The singer grew up in sheltered Mexican communities, first in Michoacan and later in California and Oregon, and her list of childhood favorites sounds like a classic Latin jukebox medley: “Ramón Ayala, Los Madrugadores, Los Panchos, Los Dandys, Los Caminantes, Pedro Infantes, Pepe Aguilar, Javier Solís.” During Mendoza’s teenage years in the US, R&B entered her repertoire and prompted her to develop her voice. “I would sing along with mariachi stuff in the background because I loved the way it felt.”

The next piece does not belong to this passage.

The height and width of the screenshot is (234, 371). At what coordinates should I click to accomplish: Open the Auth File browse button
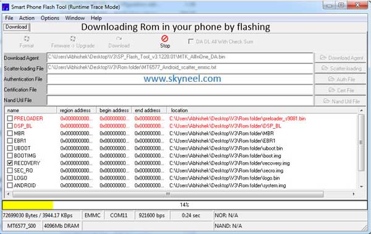point(341,79)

The reason she was entranced with Mexican singers in the first place? “I was born into it.” Her dad was a fan of the accordion and someone who “always wanted to be the center of attention and sing his heart out.” But her parents haven’t always been supportive of her career path. “They didn’t really know how to accept who I was. It’s not like I’m half-Mexican or something—it was the real fuckin’ deal. To see something like me come out of something that strict and thick and beautiful,” she explains, referring to her conservative Catholic upbringing, “they were like, who is this?”

She pushed onward, dabbling in punk rock and working as a body piercer before creating Y La Bamba with fellow Portlanders in 2003. Mendoza writes most of the band’s songs, dipping into legends and stories as much as her own personal experiences. Recently, for instance, she wrote a song called “Lamento de Madre,” which juxtaposes her own mother with the famous Mexican legend of “La Llorona,” the crying woman, whose wails of grief over her children’s deaths plagued waterways in Mexico and Central America.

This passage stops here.